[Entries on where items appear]
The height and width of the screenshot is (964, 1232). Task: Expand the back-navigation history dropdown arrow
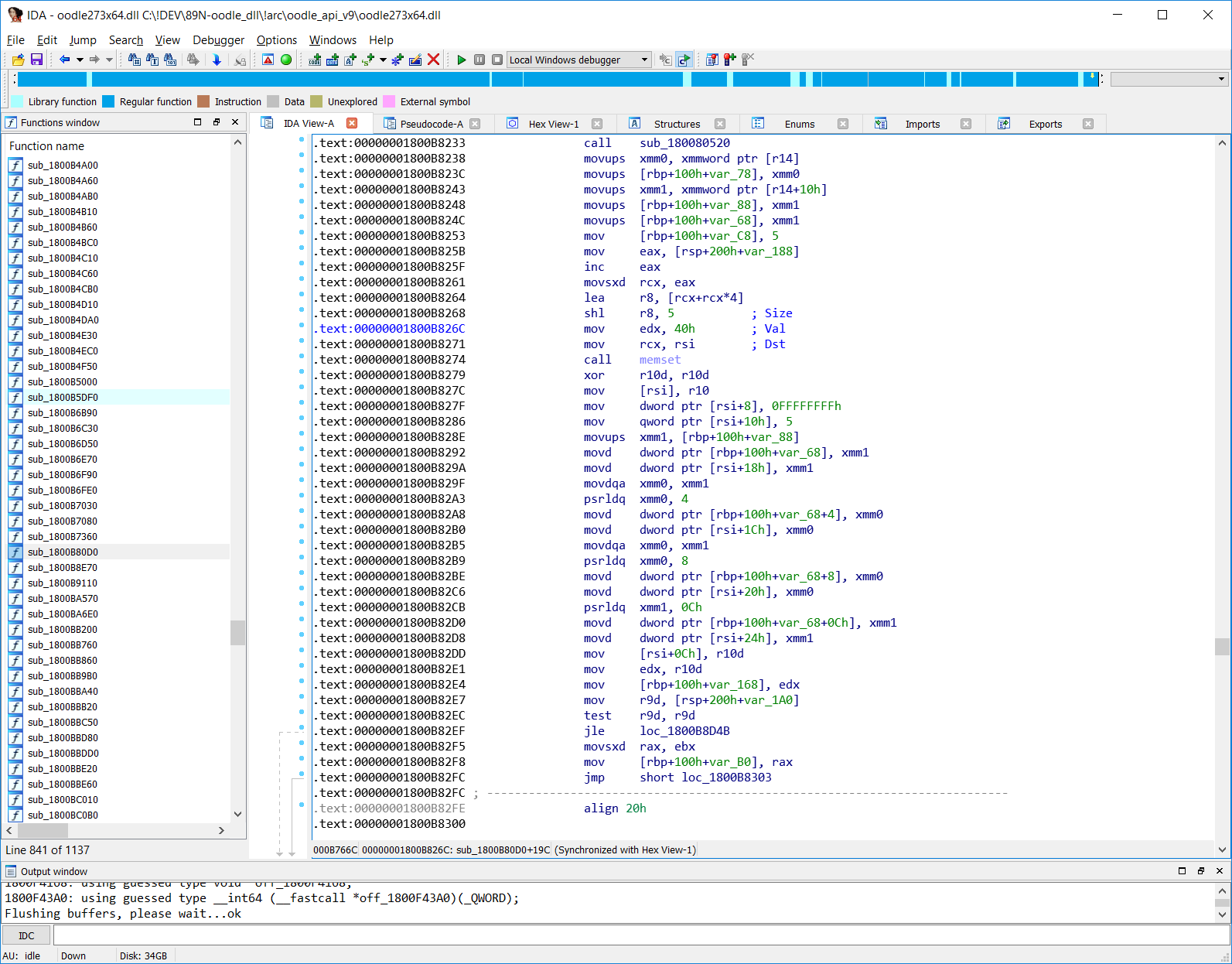[80, 60]
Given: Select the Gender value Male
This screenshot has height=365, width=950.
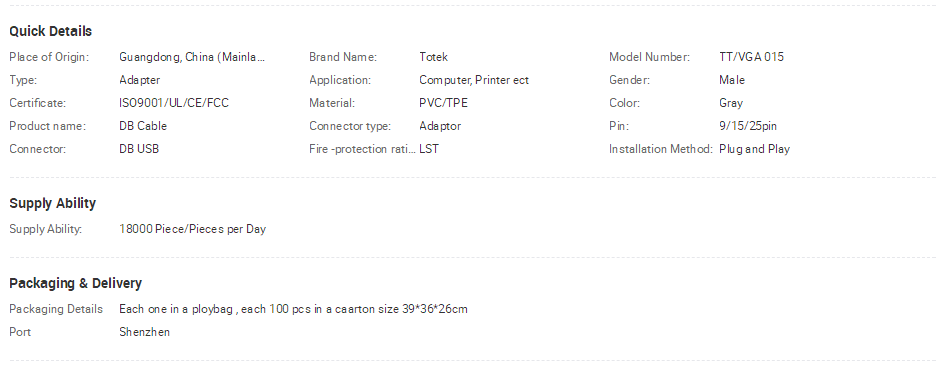Looking at the screenshot, I should pos(732,80).
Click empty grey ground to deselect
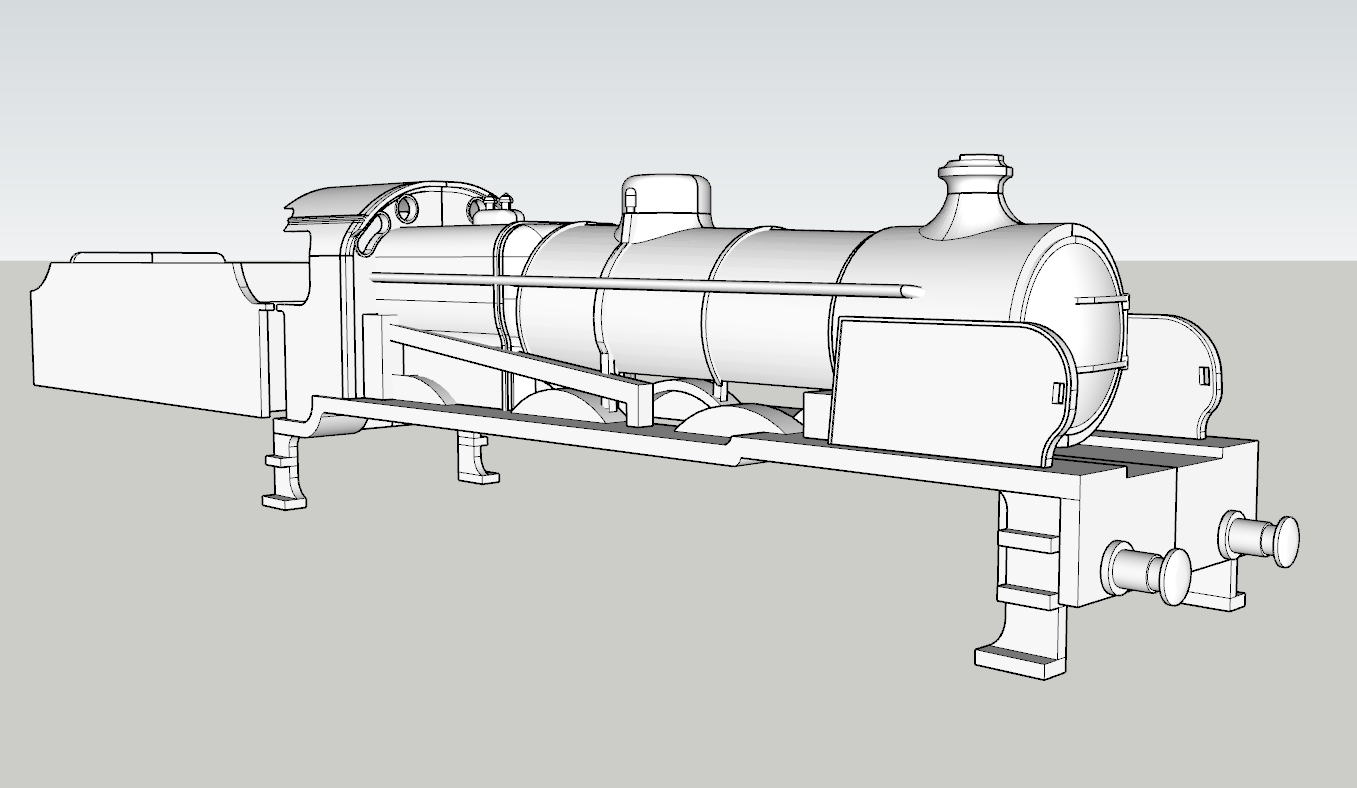The height and width of the screenshot is (788, 1357). click(x=600, y=650)
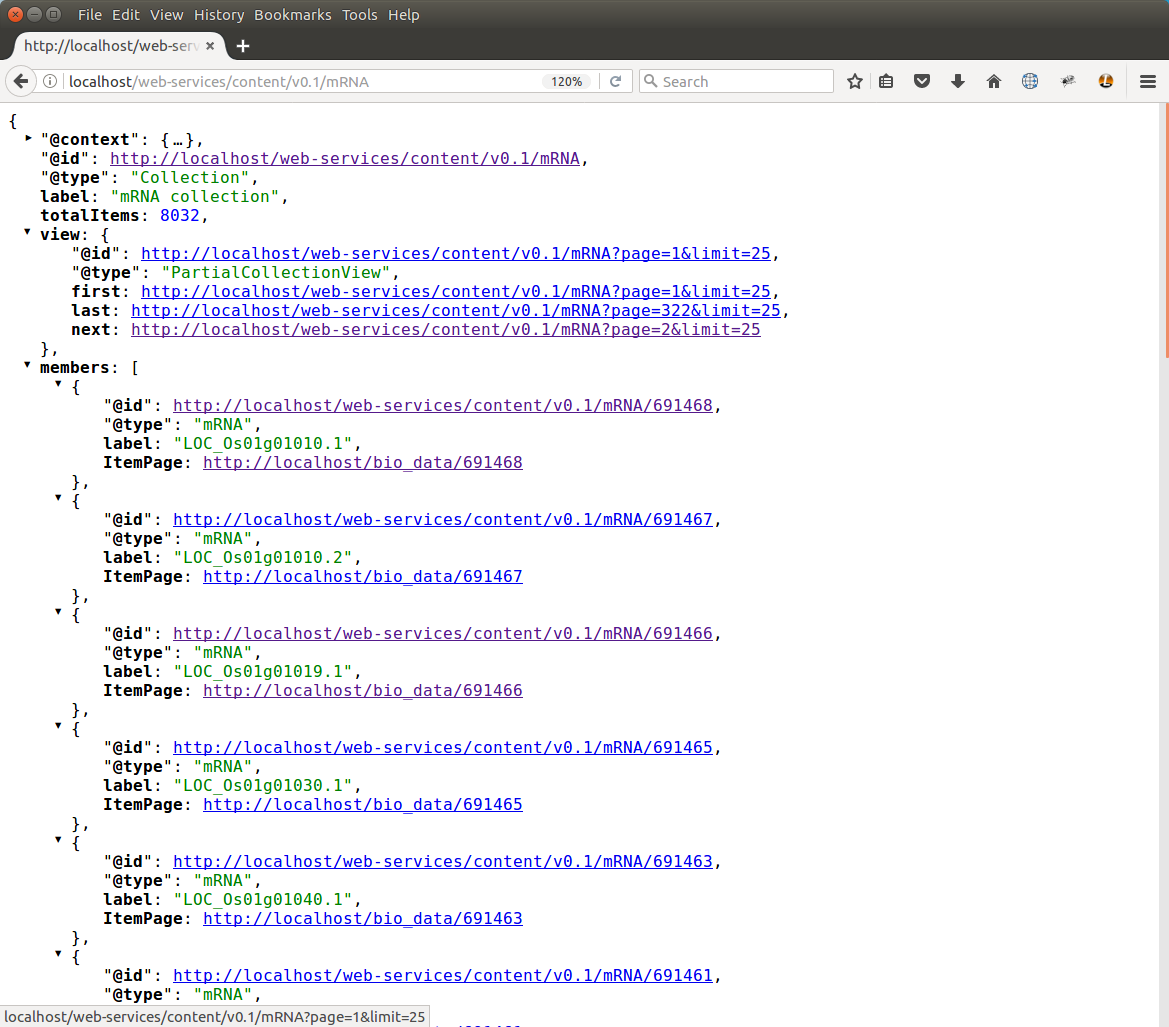Viewport: 1169px width, 1027px height.
Task: Expand the collapsed @context object
Action: pos(28,137)
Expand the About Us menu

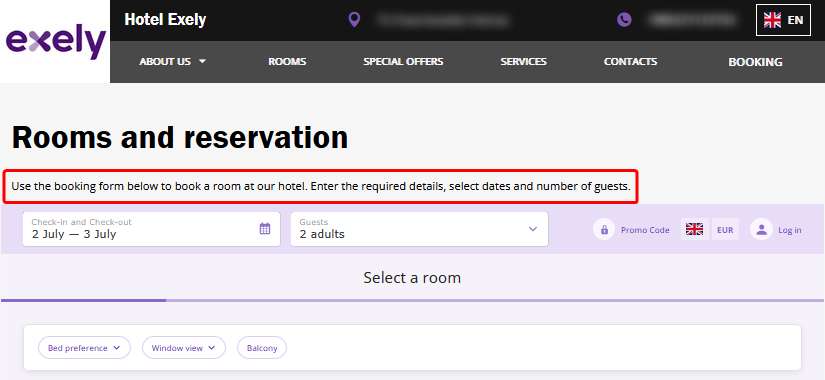tap(173, 62)
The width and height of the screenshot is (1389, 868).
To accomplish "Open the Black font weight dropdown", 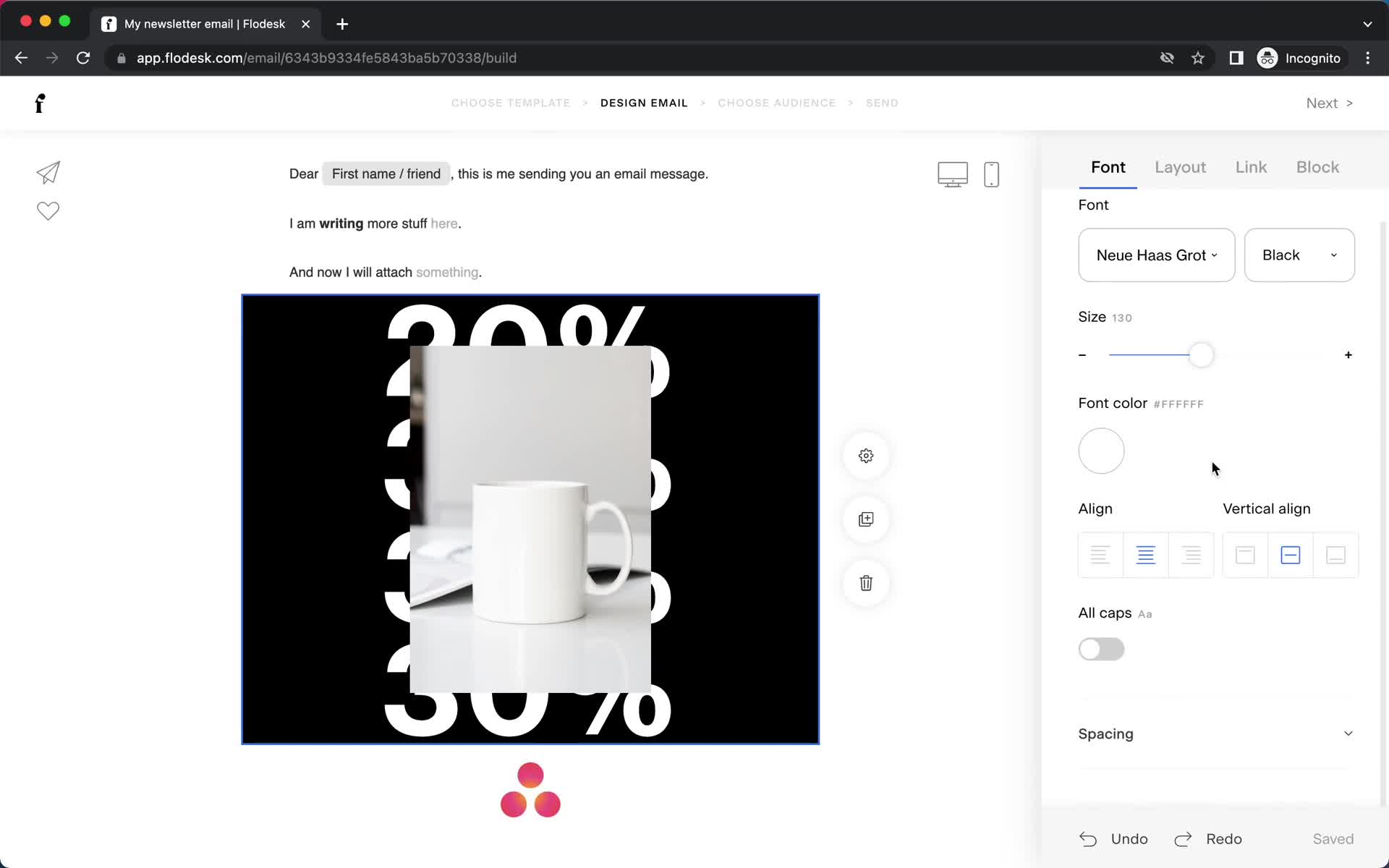I will tap(1299, 255).
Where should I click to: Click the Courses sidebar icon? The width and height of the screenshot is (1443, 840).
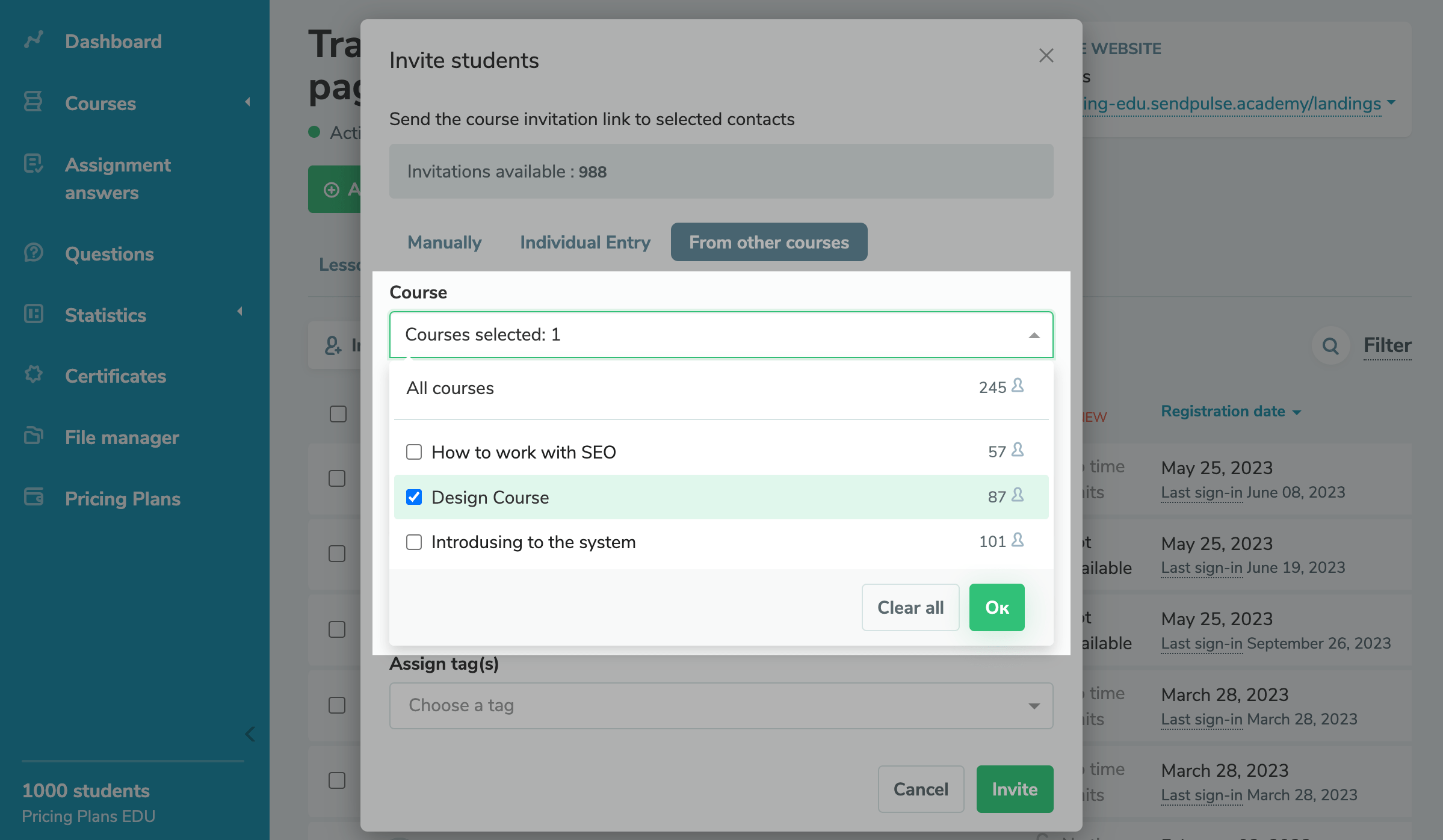tap(34, 102)
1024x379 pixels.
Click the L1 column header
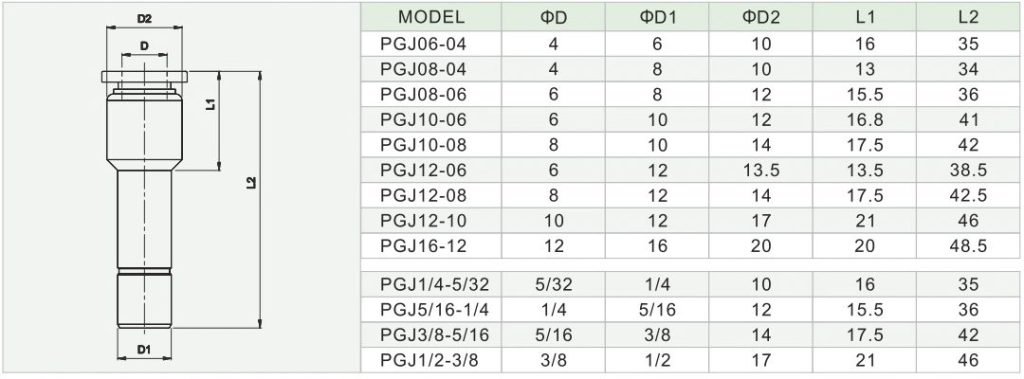pyautogui.click(x=864, y=17)
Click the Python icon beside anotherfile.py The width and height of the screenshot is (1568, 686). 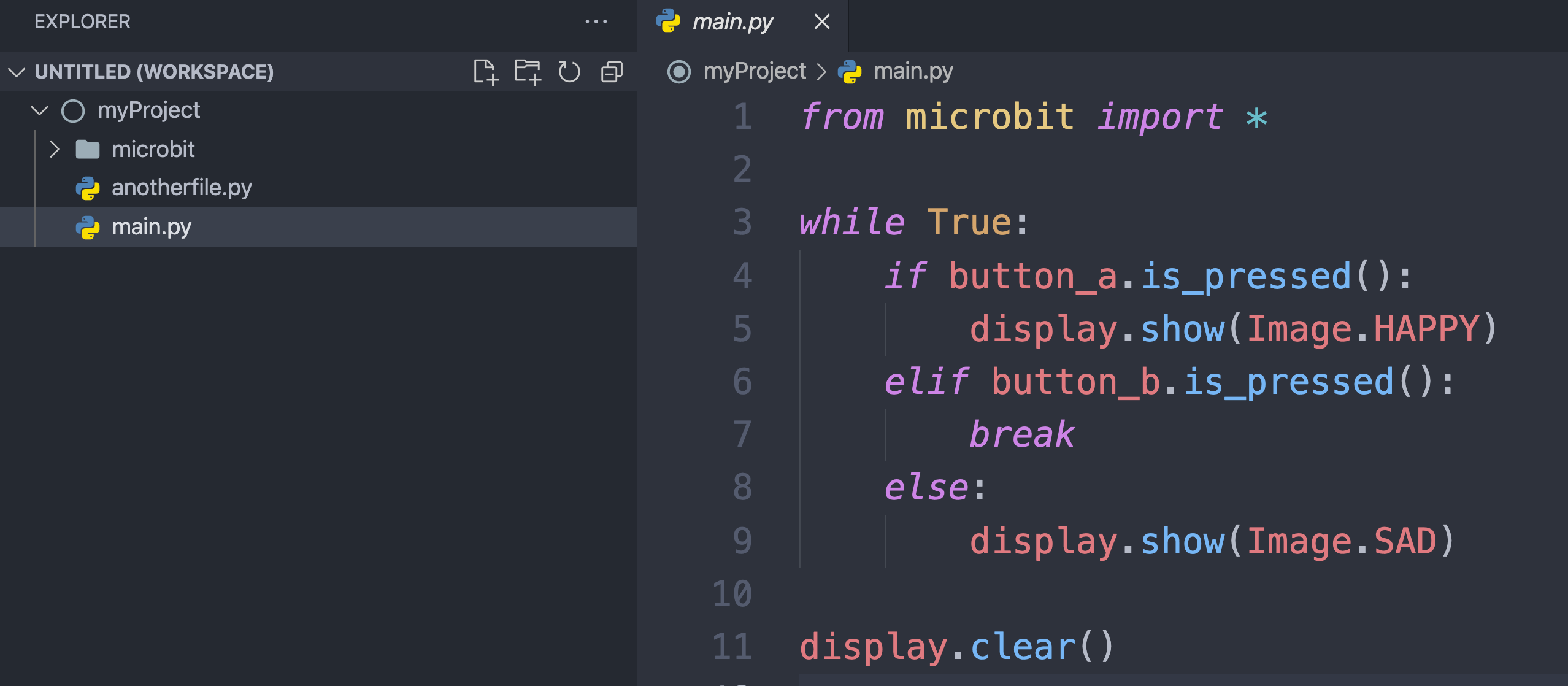88,188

» Do this
How many lines in the items above contain the string "Expand", with case taken into account? Reply with the number only.

» Result
3